Dataset extract
▼

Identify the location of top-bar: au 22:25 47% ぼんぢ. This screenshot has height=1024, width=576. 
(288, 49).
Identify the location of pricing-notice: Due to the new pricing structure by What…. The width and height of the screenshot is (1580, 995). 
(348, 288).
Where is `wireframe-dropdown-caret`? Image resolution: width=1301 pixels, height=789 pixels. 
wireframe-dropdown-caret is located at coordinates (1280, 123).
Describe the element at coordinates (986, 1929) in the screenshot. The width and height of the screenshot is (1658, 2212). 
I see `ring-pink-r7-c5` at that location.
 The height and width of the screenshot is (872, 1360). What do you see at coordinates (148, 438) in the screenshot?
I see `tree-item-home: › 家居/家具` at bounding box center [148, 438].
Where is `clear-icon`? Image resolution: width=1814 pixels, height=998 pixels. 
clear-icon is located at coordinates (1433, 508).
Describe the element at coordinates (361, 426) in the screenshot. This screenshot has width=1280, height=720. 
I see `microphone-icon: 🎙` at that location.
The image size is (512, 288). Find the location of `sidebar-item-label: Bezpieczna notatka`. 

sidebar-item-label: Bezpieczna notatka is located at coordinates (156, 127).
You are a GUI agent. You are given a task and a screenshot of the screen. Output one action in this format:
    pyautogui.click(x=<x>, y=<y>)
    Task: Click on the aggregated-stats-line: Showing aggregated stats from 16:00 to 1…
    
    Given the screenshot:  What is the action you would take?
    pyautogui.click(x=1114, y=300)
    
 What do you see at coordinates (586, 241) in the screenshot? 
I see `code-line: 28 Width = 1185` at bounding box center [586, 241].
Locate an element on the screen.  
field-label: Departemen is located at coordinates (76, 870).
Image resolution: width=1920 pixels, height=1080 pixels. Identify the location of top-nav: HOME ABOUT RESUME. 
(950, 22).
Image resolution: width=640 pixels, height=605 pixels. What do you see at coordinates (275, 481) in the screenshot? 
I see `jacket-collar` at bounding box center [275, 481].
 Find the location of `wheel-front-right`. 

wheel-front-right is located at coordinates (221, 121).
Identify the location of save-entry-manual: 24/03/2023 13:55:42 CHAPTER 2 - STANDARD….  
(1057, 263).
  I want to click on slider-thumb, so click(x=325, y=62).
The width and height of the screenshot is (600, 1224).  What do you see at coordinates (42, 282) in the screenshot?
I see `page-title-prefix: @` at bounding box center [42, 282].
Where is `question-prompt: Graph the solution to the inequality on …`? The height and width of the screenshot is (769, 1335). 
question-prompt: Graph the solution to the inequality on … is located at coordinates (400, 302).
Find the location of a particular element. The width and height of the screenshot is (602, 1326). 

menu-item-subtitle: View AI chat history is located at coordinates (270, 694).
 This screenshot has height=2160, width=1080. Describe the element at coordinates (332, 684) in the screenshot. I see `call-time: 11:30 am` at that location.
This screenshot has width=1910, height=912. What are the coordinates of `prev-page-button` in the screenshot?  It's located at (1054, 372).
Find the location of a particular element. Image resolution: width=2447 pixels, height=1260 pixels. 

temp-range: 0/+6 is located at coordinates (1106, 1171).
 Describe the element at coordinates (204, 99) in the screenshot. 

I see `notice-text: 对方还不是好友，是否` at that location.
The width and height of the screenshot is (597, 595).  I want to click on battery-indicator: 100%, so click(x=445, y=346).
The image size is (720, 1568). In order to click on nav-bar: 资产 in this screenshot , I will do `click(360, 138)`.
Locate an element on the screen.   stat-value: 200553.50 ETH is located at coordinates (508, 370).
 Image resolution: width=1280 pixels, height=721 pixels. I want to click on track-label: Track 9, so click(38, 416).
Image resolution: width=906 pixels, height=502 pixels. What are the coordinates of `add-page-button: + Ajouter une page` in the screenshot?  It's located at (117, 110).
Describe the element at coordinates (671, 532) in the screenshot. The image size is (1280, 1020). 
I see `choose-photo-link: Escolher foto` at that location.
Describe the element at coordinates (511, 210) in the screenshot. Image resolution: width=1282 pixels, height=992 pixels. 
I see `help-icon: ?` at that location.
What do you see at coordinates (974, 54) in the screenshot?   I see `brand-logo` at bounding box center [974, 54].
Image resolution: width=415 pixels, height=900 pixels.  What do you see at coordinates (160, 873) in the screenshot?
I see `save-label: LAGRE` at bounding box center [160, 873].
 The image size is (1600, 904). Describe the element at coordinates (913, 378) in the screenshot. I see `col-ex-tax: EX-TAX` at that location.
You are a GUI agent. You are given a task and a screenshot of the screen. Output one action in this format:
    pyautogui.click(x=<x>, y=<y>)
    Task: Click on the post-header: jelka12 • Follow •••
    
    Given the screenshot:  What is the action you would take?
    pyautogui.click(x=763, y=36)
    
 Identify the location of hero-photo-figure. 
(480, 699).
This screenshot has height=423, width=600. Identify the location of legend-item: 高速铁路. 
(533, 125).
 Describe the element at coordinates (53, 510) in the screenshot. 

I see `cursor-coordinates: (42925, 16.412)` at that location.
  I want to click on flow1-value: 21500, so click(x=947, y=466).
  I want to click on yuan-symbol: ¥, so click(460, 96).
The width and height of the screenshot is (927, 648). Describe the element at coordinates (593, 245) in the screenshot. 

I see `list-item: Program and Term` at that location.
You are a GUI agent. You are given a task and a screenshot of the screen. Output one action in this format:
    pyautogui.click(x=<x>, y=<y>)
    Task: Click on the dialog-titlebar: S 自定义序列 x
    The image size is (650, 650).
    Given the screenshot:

▲

Convert every line of the rows above into a Markdown table with the columns No. and Content, numbering the lines in order and leaving out any blank lines.

| No. | Content |
|---|---|
| 1 | Identify the location of top-bar: au 22:25 47% ぼんぢ. This screenshot has height=1024, width=576.  |
| 2 | (288, 49). |
| 3 | Identify the location of pricing-notice: Due to the new pricing structure by What…. The width and height of the screenshot is (1580, 995).  |
| 4 | (348, 288). |
| 5 | Where is `wireframe-dropdown-caret`? Image resolution: width=1301 pixels, height=789 pixels.  |
| 6 | wireframe-dropdown-caret is located at coordinates (1280, 123). |
| 7 | Describe the element at coordinates (986, 1929) in the screenshot. The width and height of the screenshot is (1658, 2212).  |
| 8 | I see `ring-pink-r7-c5` at that location. |
| 9 |  The height and width of the screenshot is (872, 1360). What do you see at coordinates (148, 438) in the screenshot? |
| 10 | I see `tree-item-home: › 家居/家具` at bounding box center [148, 438]. |
| 11 | Where is `clear-icon`? Image resolution: width=1814 pixels, height=998 pixels.  |
| 12 | clear-icon is located at coordinates (1433, 508). |
| 13 | Describe the element at coordinates (361, 426) in the screenshot. This screenshot has width=1280, height=720.  |
| 14 | I see `microphone-icon: 🎙` at that location. |
| 15 | The image size is (512, 288). Find the location of `sidebar-item-label: Bezpieczna notatka`.  |
| 16 | sidebar-item-label: Bezpieczna notatka is located at coordinates (156, 127). |
| 17 | You are a GUI agent. You are given a task and a screenshot of the screen. Output one action in this format: |
| 18 |     pyautogui.click(x=<x>, y=<y>) |
| 19 |     Task: Click on the aggregated-stats-line: Showing aggregated stats from 16:00 to 1… |
| 20 |     Given the screenshot:  What is the action you would take? |
| 21 |     pyautogui.click(x=1114, y=300) |
| 22 |  What do you see at coordinates (586, 241) in the screenshot?  |
| 23 | I see `code-line: 28 Width = 1185` at bounding box center [586, 241]. |
| 24 | Locate an element on the screen.   |
| 25 | field-label: Departemen is located at coordinates (76, 870). |
| 26 | Image resolution: width=1920 pixels, height=1080 pixels. Identify the location of top-nav: HOME ABOUT RESUME.  |
| 27 | (950, 22). |
| 28 | Image resolution: width=640 pixels, height=605 pixels. What do you see at coordinates (275, 481) in the screenshot?  |
| 29 | I see `jacket-collar` at bounding box center [275, 481]. |
| 30 |  Find the location of `wheel-front-right`.  |
| 31 | wheel-front-right is located at coordinates (221, 121). |
| 32 | Identify the location of save-entry-manual: 24/03/2023 13:55:42 CHAPTER 2 - STANDARD….   |
| 33 | (1057, 263). |
| 34 |   I want to click on slider-thumb, so click(x=325, y=62). |
| 35 | The width and height of the screenshot is (600, 1224).  What do you see at coordinates (42, 282) in the screenshot? |
| 36 | I see `page-title-prefix: @` at bounding box center [42, 282]. |
| 37 | Where is `question-prompt: Graph the solution to the inequality on …`? The height and width of the screenshot is (769, 1335).  |
| 38 | question-prompt: Graph the solution to the inequality on … is located at coordinates (400, 302). |
| 39 | Find the location of a particular element. The width and height of the screenshot is (602, 1326).  |
| 40 | menu-item-subtitle: View AI chat history is located at coordinates (270, 694). |
| 41 |  This screenshot has height=2160, width=1080. Describe the element at coordinates (332, 684) in the screenshot. I see `call-time: 11:30 am` at that location. |
| 42 | This screenshot has width=1910, height=912. What are the coordinates of `prev-page-button` in the screenshot?  It's located at (1054, 372). |
| 43 | Find the location of a particular element. Image resolution: width=2447 pixels, height=1260 pixels.  |
| 44 | temp-range: 0/+6 is located at coordinates (1106, 1171). |
| 45 |  Describe the element at coordinates (204, 99) in the screenshot.  |
| 46 | I see `notice-text: 对方还不是好友，是否` at that location. |
| 47 | The width and height of the screenshot is (597, 595).  I want to click on battery-indicator: 100%, so click(x=445, y=346). |
| 48 | The image size is (720, 1568). In order to click on nav-bar: 资产 in this screenshot , I will do `click(360, 138)`. |
| 49 | Locate an element on the screen.   stat-value: 200553.50 ETH is located at coordinates (508, 370). |
| 50 |  Image resolution: width=1280 pixels, height=721 pixels. I want to click on track-label: Track 9, so click(38, 416). |
| 51 | Image resolution: width=906 pixels, height=502 pixels. What are the coordinates of `add-page-button: + Ajouter une page` in the screenshot?  It's located at (117, 110). |
| 52 | Describe the element at coordinates (671, 532) in the screenshot. The image size is (1280, 1020).  |
| 53 | I see `choose-photo-link: Escolher foto` at that location. |
| 54 | Describe the element at coordinates (511, 210) in the screenshot. Image resolution: width=1282 pixels, height=992 pixels.  |
| 55 | I see `help-icon: ?` at that location. |
| 56 | What do you see at coordinates (974, 54) in the screenshot?   I see `brand-logo` at bounding box center [974, 54]. |
| 57 | Image resolution: width=415 pixels, height=900 pixels.  What do you see at coordinates (160, 873) in the screenshot? |
| 58 | I see `save-label: LAGRE` at bounding box center [160, 873]. |
| 59 |  The image size is (1600, 904). Describe the element at coordinates (913, 378) in the screenshot. I see `col-ex-tax: EX-TAX` at that location. |
| 60 | You are a GUI agent. You are given a task and a screenshot of the screen. Output one action in this format: |
| 61 |     pyautogui.click(x=<x>, y=<y>) |
| 62 |     Task: Click on the post-header: jelka12 • Follow ••• |
| 63 |     Given the screenshot:  What is the action you would take? |
| 64 |     pyautogui.click(x=763, y=36) |
| 65 |  Identify the location of hero-photo-figure.  |
| 66 | (480, 699). |
| 67 | This screenshot has height=423, width=600. Identify the location of legend-item: 高速铁路.  |
| 68 | (533, 125). |
| 69 |  Describe the element at coordinates (53, 510) in the screenshot.  |
| 70 | I see `cursor-coordinates: (42925, 16.412)` at that location. |
| 71 |   I want to click on flow1-value: 21500, so click(x=947, y=466). |
| 72 |   I want to click on yuan-symbol: ¥, so click(460, 96). |
| 73 | The width and height of the screenshot is (927, 648). Describe the element at coordinates (593, 245) in the screenshot.  |
| 74 | I see `list-item: Program and Term` at that location. |
| 75 | You are a GUI agent. You are given a task and a screenshot of the screen. Output one action in this format: |
| 76 |     pyautogui.click(x=<x>, y=<y>) |
| 77 |     Task: Click on the dialog-titlebar: S 自定义序列 x |
| 78 |     The image size is (650, 650). |
| 79 |     Given the screenshot: |